START INFORMATION PROVIDED

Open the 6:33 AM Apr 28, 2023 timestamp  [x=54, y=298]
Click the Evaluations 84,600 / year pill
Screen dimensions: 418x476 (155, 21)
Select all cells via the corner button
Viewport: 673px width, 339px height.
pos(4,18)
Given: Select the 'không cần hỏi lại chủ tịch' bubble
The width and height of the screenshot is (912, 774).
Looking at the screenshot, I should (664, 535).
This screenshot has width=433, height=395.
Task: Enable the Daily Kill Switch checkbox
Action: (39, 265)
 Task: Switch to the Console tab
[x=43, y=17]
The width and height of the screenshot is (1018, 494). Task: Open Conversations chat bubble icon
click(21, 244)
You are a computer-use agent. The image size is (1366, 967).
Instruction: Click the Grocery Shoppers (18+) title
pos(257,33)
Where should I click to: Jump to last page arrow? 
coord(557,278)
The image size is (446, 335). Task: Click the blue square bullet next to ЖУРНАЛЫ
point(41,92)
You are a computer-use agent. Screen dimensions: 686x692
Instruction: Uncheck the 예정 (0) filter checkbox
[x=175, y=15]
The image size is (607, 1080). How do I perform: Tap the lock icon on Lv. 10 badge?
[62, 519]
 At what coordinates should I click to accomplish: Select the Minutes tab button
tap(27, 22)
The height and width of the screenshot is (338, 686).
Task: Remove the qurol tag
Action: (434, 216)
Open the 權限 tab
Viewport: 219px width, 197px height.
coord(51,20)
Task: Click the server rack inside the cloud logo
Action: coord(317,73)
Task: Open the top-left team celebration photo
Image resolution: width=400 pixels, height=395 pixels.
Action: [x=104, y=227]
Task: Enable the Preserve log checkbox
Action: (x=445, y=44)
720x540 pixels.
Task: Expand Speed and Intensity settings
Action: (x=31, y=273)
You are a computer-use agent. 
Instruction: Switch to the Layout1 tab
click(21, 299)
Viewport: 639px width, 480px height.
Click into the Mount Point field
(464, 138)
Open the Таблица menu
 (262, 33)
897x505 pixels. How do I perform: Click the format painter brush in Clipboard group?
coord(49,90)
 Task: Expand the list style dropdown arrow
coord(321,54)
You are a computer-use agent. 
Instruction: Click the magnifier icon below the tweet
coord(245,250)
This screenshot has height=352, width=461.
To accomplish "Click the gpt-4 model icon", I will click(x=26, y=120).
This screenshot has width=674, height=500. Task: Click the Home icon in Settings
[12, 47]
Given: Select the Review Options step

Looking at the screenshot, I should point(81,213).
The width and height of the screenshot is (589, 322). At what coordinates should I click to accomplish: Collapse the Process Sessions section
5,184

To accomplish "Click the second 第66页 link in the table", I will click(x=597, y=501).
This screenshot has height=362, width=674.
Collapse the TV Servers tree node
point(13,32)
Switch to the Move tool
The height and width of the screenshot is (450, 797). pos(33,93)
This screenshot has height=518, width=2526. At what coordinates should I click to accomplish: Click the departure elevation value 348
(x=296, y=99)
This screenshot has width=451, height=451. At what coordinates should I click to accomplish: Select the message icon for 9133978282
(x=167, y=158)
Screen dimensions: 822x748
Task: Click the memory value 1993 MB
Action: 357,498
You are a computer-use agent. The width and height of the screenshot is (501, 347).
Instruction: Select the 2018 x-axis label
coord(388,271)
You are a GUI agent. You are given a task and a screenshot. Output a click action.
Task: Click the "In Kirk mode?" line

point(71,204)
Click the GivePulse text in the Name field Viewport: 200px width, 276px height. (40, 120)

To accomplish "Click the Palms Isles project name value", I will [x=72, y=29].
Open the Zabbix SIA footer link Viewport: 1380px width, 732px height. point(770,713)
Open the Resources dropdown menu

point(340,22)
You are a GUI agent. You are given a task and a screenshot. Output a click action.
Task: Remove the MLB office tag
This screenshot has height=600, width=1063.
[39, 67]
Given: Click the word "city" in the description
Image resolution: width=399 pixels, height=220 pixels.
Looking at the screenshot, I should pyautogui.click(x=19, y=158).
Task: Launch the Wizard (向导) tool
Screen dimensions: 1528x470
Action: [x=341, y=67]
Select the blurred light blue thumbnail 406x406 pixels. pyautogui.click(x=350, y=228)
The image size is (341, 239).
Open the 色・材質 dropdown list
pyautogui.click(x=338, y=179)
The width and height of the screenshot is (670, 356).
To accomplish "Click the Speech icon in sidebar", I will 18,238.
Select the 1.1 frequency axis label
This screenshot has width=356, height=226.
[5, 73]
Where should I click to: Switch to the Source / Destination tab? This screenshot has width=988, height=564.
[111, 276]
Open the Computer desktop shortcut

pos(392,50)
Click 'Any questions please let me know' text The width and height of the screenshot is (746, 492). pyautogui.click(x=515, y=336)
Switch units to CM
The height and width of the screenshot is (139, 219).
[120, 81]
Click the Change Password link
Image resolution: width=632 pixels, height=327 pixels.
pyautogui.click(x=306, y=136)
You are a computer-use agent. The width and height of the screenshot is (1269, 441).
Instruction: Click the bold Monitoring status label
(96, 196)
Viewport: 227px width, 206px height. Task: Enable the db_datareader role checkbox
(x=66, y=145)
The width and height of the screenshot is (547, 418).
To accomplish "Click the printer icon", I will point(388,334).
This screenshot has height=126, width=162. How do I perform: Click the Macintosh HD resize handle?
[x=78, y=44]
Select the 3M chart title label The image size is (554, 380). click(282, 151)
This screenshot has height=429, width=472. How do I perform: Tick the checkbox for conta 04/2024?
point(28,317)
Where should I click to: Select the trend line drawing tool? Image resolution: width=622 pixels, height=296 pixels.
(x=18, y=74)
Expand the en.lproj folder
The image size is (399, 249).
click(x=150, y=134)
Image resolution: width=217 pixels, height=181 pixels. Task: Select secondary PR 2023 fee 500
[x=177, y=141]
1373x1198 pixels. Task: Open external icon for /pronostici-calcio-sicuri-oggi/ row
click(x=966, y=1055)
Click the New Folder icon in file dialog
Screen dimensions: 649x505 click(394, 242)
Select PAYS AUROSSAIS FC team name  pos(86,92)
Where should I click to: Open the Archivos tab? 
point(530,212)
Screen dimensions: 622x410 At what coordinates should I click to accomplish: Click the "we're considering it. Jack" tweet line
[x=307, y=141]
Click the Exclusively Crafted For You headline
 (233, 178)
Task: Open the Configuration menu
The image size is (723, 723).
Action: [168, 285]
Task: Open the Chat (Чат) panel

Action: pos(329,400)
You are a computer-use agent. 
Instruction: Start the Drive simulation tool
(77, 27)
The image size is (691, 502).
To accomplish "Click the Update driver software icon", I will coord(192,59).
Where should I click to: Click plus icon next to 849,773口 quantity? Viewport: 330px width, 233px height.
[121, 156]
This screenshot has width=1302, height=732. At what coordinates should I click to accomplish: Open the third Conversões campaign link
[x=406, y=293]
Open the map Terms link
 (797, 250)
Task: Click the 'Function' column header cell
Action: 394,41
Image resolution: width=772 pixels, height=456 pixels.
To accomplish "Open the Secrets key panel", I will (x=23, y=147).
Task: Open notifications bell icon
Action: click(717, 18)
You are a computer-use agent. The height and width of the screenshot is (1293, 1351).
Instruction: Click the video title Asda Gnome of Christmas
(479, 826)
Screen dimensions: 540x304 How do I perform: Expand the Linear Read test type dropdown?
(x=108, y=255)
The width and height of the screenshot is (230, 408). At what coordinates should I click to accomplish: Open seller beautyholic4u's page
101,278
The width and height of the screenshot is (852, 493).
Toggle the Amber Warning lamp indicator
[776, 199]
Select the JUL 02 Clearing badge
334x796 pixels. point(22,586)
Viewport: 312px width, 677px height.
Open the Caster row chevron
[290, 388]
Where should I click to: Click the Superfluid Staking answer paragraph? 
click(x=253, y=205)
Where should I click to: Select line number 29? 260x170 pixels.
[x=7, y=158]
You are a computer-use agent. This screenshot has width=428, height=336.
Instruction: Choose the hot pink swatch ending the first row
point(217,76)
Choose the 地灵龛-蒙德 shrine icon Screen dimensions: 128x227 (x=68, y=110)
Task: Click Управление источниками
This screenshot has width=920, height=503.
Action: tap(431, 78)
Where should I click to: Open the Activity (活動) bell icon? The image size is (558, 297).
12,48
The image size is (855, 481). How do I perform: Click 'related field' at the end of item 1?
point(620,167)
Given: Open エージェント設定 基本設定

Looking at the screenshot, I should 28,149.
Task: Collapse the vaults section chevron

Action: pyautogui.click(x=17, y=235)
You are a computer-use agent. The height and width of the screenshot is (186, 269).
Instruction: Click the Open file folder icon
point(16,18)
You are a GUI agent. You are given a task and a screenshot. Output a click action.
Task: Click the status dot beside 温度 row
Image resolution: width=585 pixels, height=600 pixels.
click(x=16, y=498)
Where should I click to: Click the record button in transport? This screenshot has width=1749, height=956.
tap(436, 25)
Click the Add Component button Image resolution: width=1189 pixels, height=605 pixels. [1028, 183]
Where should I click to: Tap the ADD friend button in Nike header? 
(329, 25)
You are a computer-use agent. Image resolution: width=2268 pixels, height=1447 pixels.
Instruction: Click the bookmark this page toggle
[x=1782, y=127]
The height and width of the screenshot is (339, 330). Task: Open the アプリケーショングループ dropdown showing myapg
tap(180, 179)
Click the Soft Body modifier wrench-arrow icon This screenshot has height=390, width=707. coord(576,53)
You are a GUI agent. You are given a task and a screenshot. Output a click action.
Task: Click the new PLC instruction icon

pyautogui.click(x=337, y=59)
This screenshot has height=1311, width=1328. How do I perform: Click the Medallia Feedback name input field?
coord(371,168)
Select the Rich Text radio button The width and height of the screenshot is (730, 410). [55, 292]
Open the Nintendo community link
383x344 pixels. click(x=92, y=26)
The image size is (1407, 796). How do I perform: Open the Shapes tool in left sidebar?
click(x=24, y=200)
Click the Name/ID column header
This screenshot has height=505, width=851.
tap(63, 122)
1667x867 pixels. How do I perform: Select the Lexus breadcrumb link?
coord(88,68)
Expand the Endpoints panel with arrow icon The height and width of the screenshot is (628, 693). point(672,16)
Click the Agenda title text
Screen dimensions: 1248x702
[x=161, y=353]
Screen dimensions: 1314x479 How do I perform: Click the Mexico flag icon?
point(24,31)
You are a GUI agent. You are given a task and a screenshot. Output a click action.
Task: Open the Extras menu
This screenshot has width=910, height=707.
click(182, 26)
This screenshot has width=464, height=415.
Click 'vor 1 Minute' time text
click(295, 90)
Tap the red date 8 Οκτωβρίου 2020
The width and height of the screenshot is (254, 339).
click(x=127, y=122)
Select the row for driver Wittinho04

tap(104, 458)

END INFORMATION PROVIDED

Starting with the line that holds "The height and width of the screenshot is (339, 330)." and ending with the line that holds "Click the Soft", retype every line in the data above exactly, and nothing else.

◆ **ANSWER BELOW**:
The height and width of the screenshot is (339, 330). Task: Open the アプリケーショングループ dropdown showing myapg
tap(180, 179)
Click the Soft Body modifier wrench-arrow icon This screenshot has height=390, width=707. coord(576,53)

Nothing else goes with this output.